The contrast sensitivity of these neurons clearly matched the diel activity pattern of the animals (figure 2b). At sunset light intensities (100 cd m−2), all species had peak contrast sensitivities of around 15–20 (thus being able to see contrasts as low as 5–7.5%): 14.9 ± 5.6 (±standard deviation for all presented data if not stated otherwise) in the diurnal M. stellatarum, 17.4 ± 4.1 in the crepuscular M. sexta, and 15.3 ± 5.4 in the nocturnal D. elpenor. As light intensities decreased, the sensitivity of the diurnal moth dropped rapidly, with no measurable response once light intensities fell below moonlight levels (0.01 cd m−2). By comparison, contrast sensitivity in the crepuscular and nocturnal moths actually rose as intensities initially fell below sunset levels (figure 2b) and continued to remain high at moonlight levels (0.01 cd m−2: 14.3 ± 5.6 in M. sexta and 15.9 ± 4.1 in D. elpenor). Sensitivity only decreased below sunset values once the light intensity decreased below moonlight intensities. No detectable responses could be measured in any species at intensities below starlight levels (0.0001 cd m−2).

Consistent with earlier work on hawkmoths, the basic spatial and temporal tuning of the motion responses were clearly adapted to the light levels that the species are active within (figure 2c,d) [13,14,16]. In terms of temporal tuning (figure 2d), the diurnal M. stellatarum had the fastest overall temporal responses (at 100 cd m−2: 50% cut-off at 12.1 ± 2.9 Hz), followed by the crepuscular M. sexta (at 1 cd m−2: 50% cut-off at 7.3 ± 0.9 Hz), while the nocturnal D. elpenor had the slowest temporal tuning (at 1 cd m−2: 50% cut-off at 6.1 ± 1.2 Hz). A similar picture arose for the spatial resolution of the motion pathway. Spatial resolution (figure 2c) was greatest in the diurnal hawkmoth at high intensity (at 100 cd m−2: 50% cut-off at 0.26 ± 0.05 cyc/°) but this decreased nearly linearly with decreasing light intensity. In the crepuscular and nocturnal species, spatial resolution remained similar to that at the brightest intensity until moonlight levels (at 0.01 cd m−2 : 50% cut-off at 0.15 ± 0.02 cyc/° and 0.13 ± 0.02 cyc/°, respectively). Below moonlight levels, spatial resolution decreased steeply in the nocturnal hawkmoth, but remained somewhat higher in the crepuscular hawkmoth. In conclusion, the tuning of the motion neurons in these hawkmoth species matched their visual environment, with the highest absolute sensitivity and lowest spatio-temporal resolution in the nocturnal hawkmoth, and vice versa in the diurnal hawkmoth.

(b).
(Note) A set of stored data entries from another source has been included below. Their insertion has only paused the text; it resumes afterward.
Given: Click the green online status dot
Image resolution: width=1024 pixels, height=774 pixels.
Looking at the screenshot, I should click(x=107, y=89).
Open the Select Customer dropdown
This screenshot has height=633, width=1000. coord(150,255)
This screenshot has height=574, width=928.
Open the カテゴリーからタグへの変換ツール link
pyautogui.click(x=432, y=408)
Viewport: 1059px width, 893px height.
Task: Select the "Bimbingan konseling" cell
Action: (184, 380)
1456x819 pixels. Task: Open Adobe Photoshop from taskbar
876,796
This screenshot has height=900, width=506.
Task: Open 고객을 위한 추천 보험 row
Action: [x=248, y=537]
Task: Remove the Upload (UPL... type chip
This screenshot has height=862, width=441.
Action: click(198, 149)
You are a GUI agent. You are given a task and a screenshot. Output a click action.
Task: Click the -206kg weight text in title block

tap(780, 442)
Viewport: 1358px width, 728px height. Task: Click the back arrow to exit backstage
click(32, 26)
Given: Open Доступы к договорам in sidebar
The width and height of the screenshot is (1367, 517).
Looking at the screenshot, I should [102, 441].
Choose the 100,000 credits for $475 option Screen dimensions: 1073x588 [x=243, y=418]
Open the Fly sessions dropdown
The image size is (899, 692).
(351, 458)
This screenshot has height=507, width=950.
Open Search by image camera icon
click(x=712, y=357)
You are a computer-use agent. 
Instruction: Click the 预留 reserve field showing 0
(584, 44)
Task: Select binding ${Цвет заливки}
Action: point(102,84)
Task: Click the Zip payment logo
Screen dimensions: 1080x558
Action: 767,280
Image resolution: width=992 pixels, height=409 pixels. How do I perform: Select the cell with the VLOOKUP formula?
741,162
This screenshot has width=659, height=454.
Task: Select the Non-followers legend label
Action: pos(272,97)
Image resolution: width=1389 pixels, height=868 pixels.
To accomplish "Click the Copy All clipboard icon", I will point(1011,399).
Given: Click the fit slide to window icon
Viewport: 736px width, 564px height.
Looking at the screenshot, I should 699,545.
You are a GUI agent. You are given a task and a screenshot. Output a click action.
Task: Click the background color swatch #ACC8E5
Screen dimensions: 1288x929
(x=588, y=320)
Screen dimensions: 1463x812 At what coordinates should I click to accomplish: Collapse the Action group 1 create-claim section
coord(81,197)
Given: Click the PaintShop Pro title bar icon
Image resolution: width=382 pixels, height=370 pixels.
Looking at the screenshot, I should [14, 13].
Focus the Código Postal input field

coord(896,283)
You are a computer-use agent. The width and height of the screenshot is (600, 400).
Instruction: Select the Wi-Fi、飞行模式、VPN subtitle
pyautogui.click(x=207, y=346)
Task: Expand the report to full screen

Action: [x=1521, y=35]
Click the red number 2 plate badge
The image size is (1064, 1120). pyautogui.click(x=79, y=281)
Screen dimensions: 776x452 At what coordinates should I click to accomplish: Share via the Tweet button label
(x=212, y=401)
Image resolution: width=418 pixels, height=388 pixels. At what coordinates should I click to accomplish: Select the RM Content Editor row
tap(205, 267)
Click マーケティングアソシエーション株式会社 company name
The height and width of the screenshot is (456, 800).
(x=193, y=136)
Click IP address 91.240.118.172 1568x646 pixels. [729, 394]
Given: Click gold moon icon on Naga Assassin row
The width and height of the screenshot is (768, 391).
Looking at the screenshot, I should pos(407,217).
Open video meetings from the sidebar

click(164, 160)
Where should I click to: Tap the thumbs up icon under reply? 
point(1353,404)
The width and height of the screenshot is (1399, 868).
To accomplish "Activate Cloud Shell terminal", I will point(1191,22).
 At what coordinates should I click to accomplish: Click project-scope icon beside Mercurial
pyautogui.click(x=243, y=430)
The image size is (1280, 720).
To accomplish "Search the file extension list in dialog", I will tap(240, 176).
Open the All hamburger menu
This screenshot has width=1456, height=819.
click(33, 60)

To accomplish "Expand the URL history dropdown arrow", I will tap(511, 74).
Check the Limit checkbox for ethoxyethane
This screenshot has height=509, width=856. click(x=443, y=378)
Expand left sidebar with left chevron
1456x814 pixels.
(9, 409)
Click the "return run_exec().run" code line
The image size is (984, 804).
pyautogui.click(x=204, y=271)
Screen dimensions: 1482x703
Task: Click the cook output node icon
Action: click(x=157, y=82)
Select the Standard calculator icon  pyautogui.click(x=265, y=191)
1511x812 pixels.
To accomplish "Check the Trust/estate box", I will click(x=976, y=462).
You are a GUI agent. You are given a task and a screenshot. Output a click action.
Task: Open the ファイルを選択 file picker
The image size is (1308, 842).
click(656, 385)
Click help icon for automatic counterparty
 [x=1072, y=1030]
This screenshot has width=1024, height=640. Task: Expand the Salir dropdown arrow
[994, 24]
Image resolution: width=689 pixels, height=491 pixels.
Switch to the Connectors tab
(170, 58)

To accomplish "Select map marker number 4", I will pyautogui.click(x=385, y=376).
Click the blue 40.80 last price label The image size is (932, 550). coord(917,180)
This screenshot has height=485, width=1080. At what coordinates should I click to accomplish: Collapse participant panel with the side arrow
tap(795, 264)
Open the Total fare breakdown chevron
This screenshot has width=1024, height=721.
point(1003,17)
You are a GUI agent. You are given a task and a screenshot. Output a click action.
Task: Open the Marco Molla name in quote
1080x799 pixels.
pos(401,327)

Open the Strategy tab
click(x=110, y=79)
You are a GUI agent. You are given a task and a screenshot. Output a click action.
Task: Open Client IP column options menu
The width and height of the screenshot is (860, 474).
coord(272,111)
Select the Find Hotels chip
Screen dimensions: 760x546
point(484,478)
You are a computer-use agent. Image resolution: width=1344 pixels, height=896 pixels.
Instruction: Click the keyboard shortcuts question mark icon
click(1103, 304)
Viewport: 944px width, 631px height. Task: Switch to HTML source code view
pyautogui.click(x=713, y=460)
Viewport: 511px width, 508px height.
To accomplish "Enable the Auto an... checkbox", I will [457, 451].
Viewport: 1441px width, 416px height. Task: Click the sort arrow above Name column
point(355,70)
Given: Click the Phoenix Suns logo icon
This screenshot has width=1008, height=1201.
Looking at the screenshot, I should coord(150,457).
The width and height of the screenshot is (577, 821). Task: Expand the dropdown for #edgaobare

Characteristics of the optics and photoreceptors match the visual ecologies of hawkmoths

What role do the optics and photoreceptors of hawkmoth eyes play in shaping this match between diel activity phase and the spatio-temporal properties of hawkmoth motion neurons? Hawkmoths have superposition eyes, in which hundreds of facets collect and focus light onto a single rhabdom in the retina (which processes one pixel of the image). The pool of facets collecting the light for this image functions as a pupil that sets the effective light intensity on the retina. During light adaptation, pigment granules migrate proximally into the eye, thus progressively cutting out light and reducing pupil size [33]. We quantified the effective pupil of all three species over the same range of intensities as used in the physiological experiments (figure 3a). The diurnal hawkmoth showed no change in pupil aperture under our experimental light conditions and only closes its pupil under extremely bright conditions [34]. The other two species had closed pupils at the highest intensity tested (100 cd m−2), but had a nearly fully open pupil by 1 cd m−2, equivalent to early dusk light levels (figure 3a). The fully open pupil of the diurnal hawkmoth had the smallest effective aperture (an average of 0.086 mm2, figure 3b; electronic supplementary material, table S1), while the nocturnal species had an aperture more than five times larger (0.44 mm2). In the crepuscular hawkmoth, the aperture was a further three and half times larger (1.56 mm2).

Figure 3.

Figure 3.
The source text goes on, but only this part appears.